Homogenizing Burning Man Culture Weakens It


Mr. Jalopy once wrote:

Everything you love, everything meaningful with depth and history, all passionate authentic experiences will be appropriated, mishandled, watered down, cheapened, repackaged, marketed and sold to the people you hate.

As if in response, Brian Shaw writes:

The way mainstream culture usually destroys a counter culture is to define it a recognizable and translatable way, copy it and then sell it.  If the counter or subculture can not be easily defined in a marketable way, by the clothes members wear or the music they listen to, then it is much harder to copy, translate and sell.  If you say that anyone who wants to be part of it is part of it and they can express themselves in whatever way they feel then it becomes for mainstream culture to copy and sell because you it defies definition.  Heterogeneity is our shield against the status quo.

If that last statement is true, then burners have nothing to worry about. We’re about as heterogeneous as it gets. But that heterogeneity is necessarily decreased when people start selling burner fashion to others instead of leaving them to make it themselves. So you know how to make awesome faux-fur boot covers and you decide to make a few bucks selling them on Etsy. There’s nothing inherently wrong with that, but one effect will be that the number of people wearing faux-fur boot covers that look basically exactly like yours will increase and the number of people wearing whatever-the-heck else they would have come up with on their own will decrease.

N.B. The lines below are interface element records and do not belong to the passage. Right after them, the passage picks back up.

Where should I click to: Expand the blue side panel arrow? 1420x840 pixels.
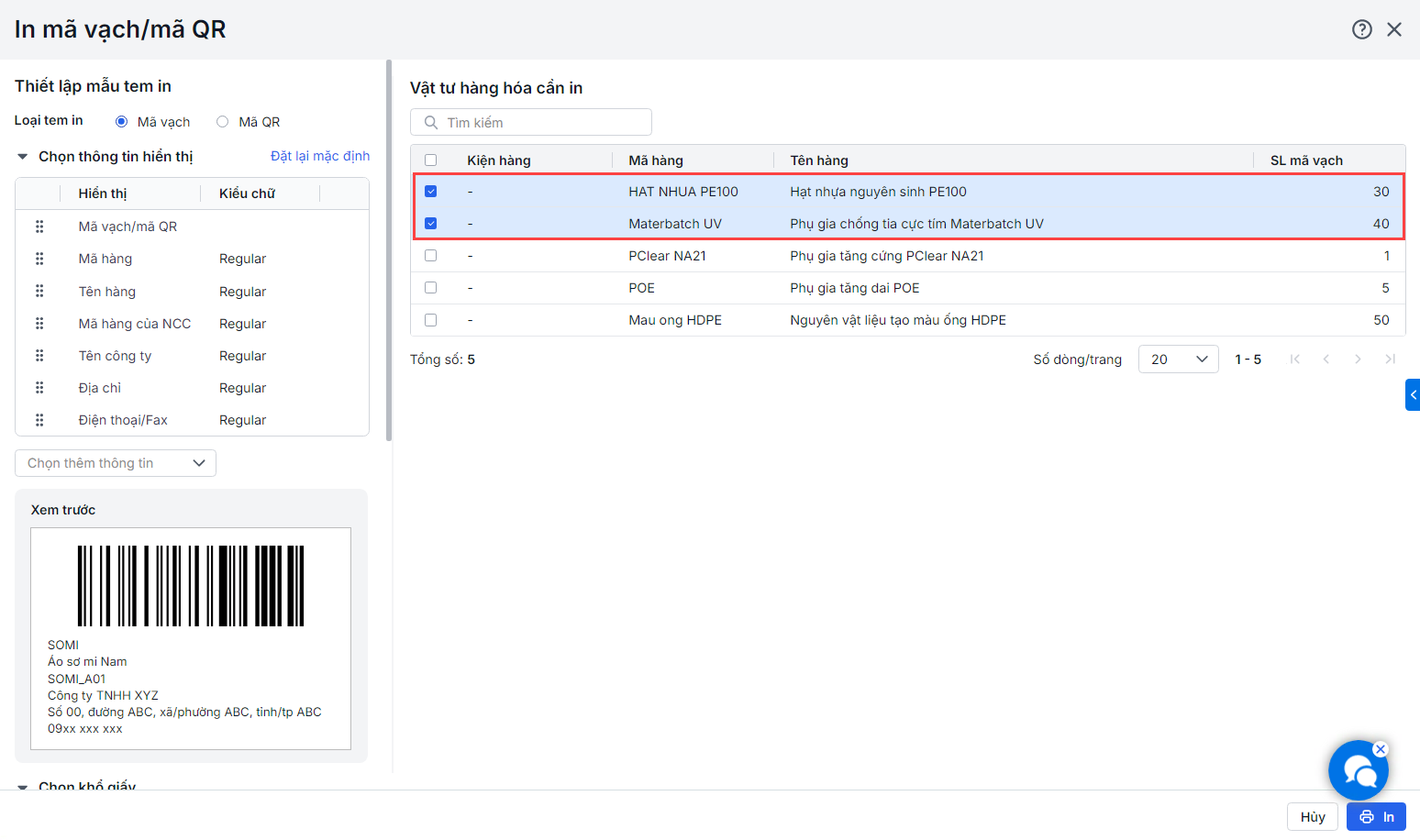(x=1413, y=395)
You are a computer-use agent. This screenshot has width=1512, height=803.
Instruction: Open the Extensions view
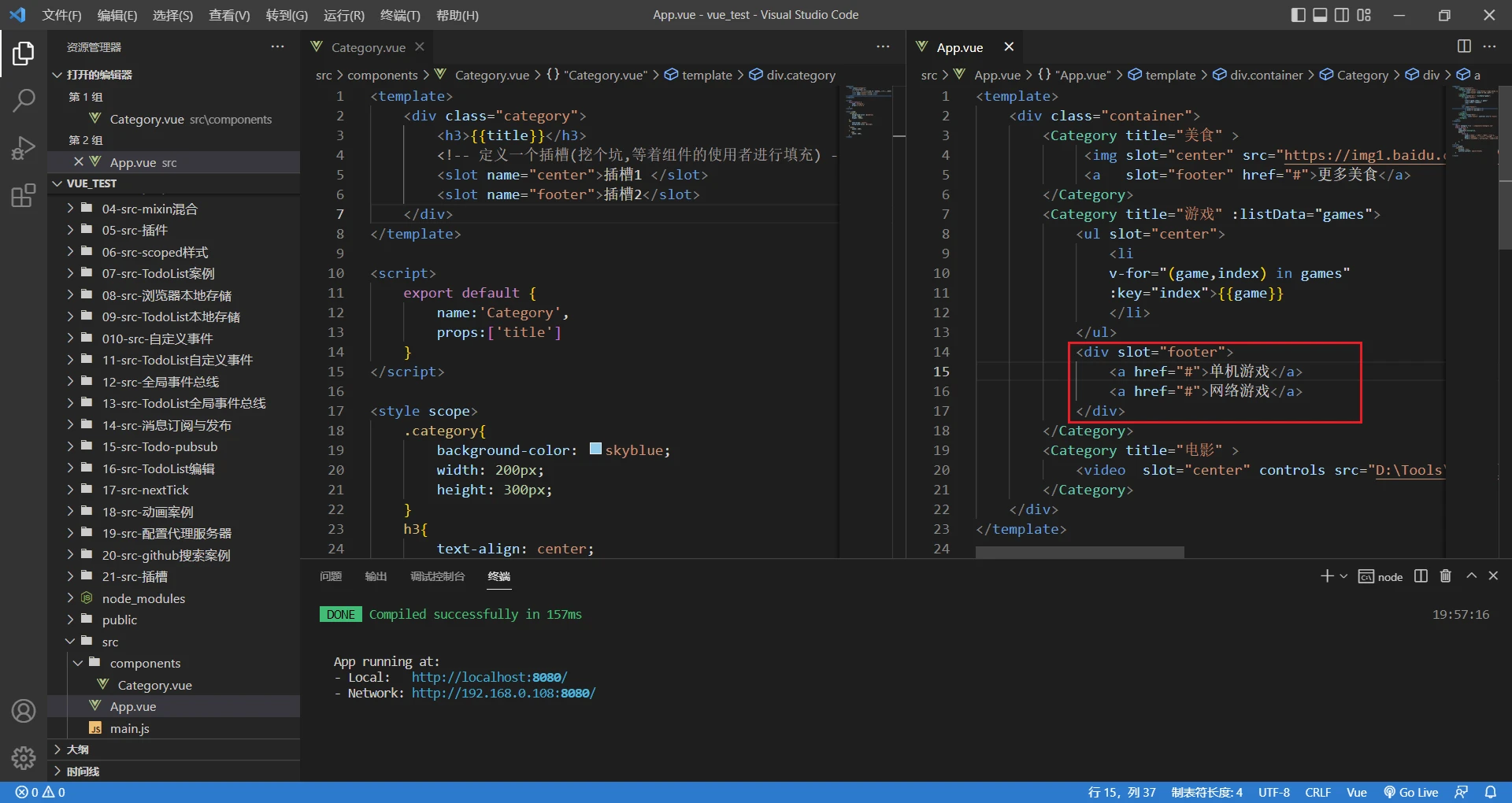[x=24, y=195]
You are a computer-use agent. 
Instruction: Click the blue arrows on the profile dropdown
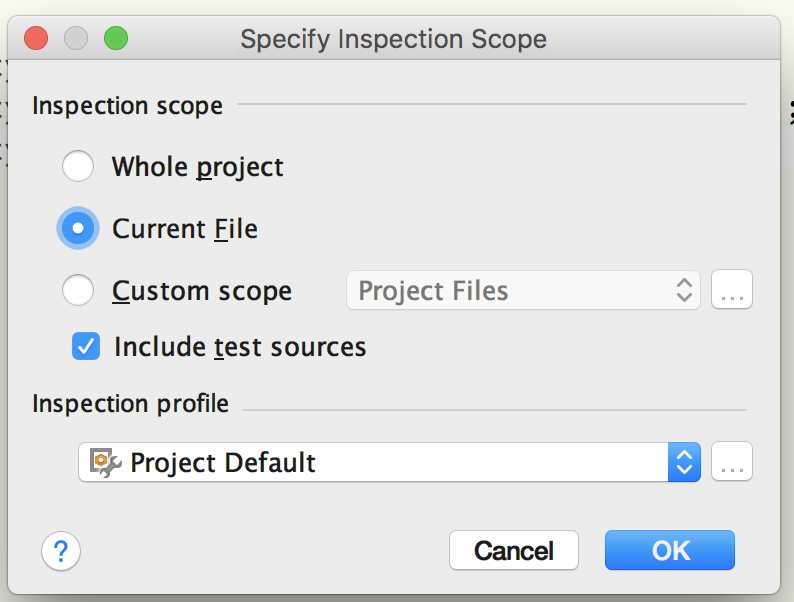point(684,462)
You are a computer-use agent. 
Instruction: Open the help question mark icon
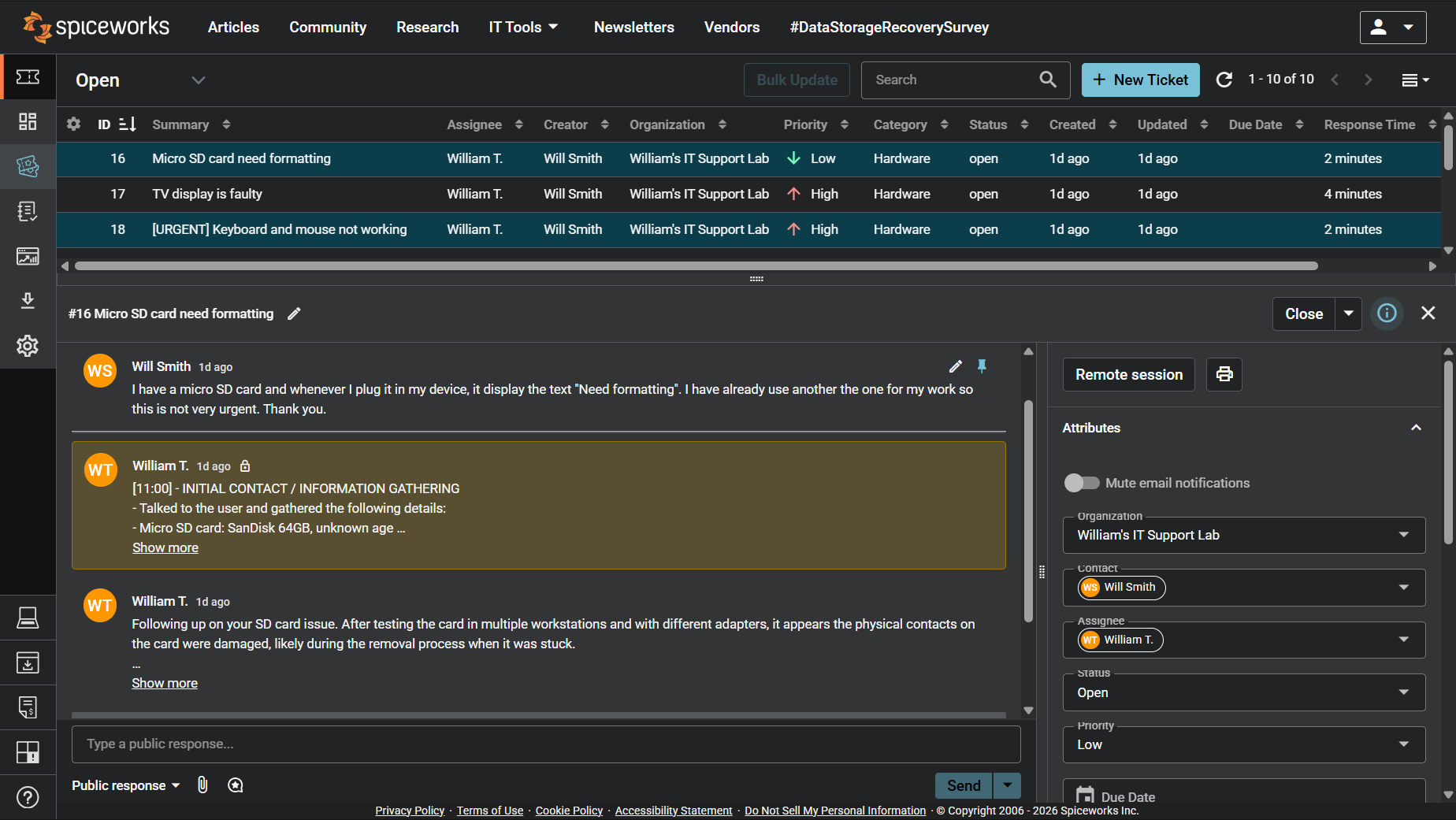coord(28,797)
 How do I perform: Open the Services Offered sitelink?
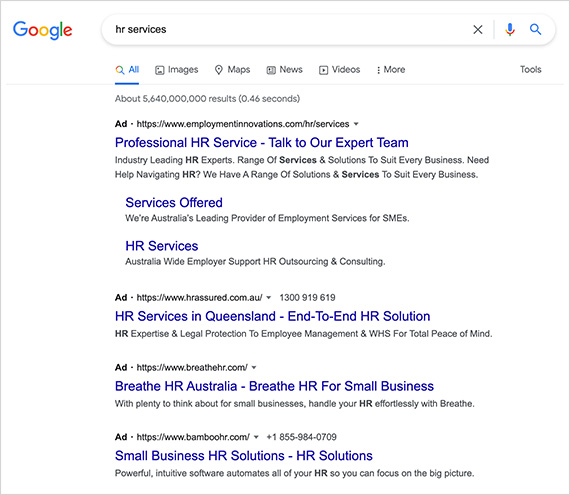(174, 202)
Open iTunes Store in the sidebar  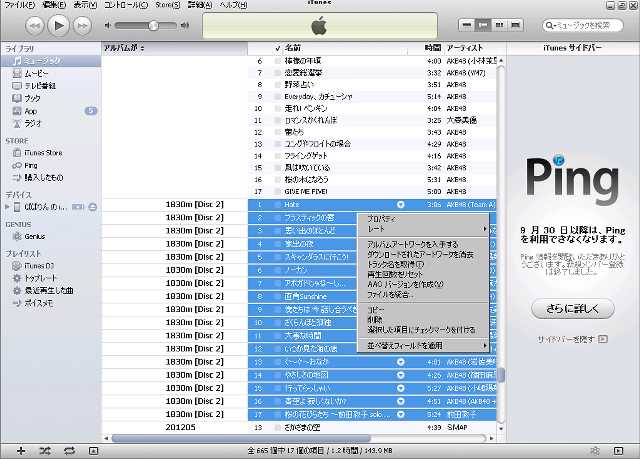(x=43, y=152)

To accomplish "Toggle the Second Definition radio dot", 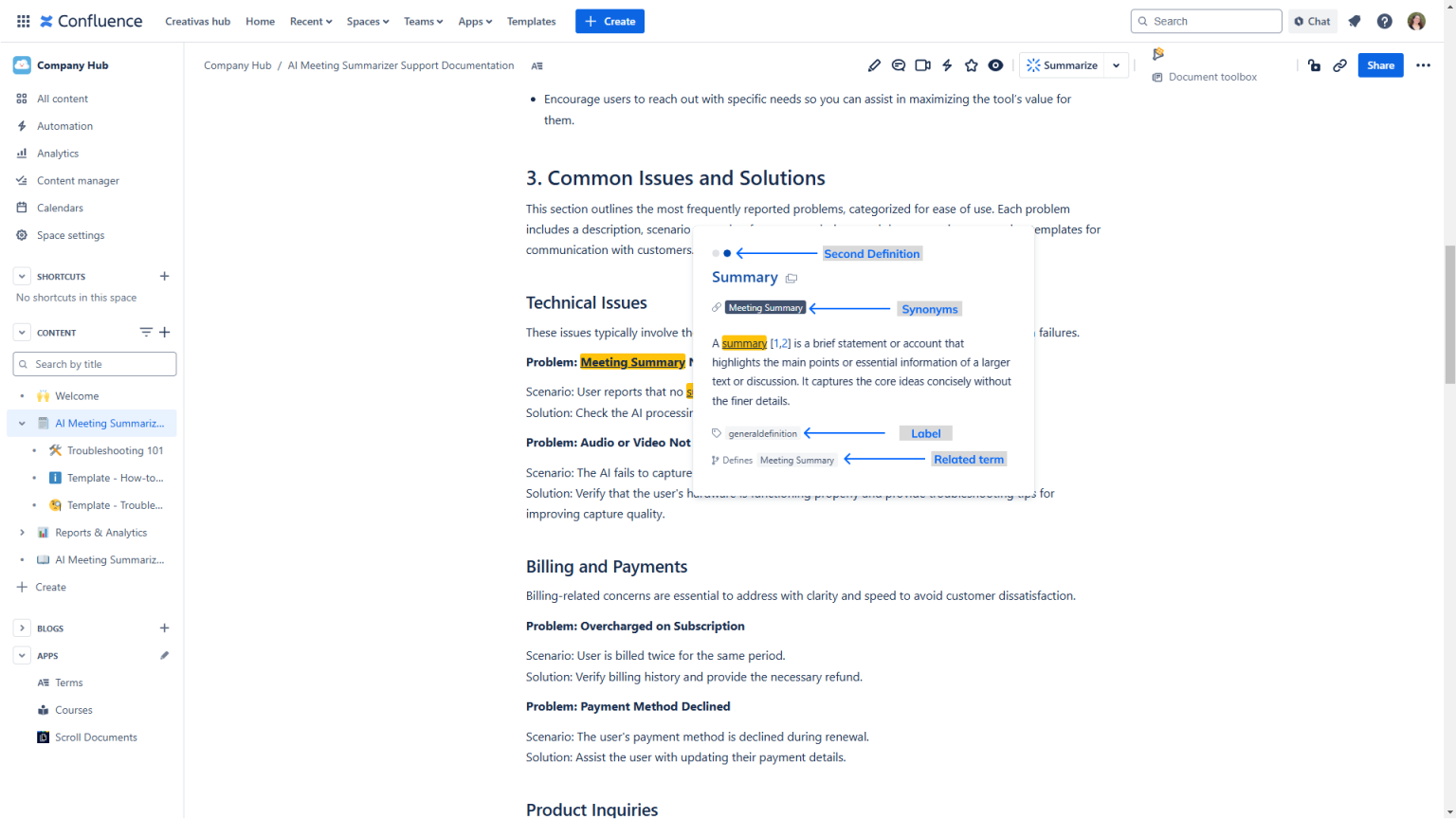I will (x=727, y=253).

I don’t mean to give the impression that I’m totally against the buying and selling of items that express burner culture. I own a PodBelt. I bought a playa coat at Junkman’s Daughter. I just think that there is a balance to be struck, and those who are buying and selling burner culture need to be aware that they are also watering it down, reducing its true value, and potentially opening it up to appropriation by Marketing/Mainstream Culture.

Here are some links to mad skillz for defending your culture: How to solder; How to solder EL wire; How to use a MiG welder; How to use a wood router.

Your assignment: Take an item of burner clothing that you purchased and modify or enhance it in such a way that it is unique to you, thereby contributing to the heterogeneity of burner culture and strengthening it against the encroaching tendrils of Marketing/Mainstream Culture.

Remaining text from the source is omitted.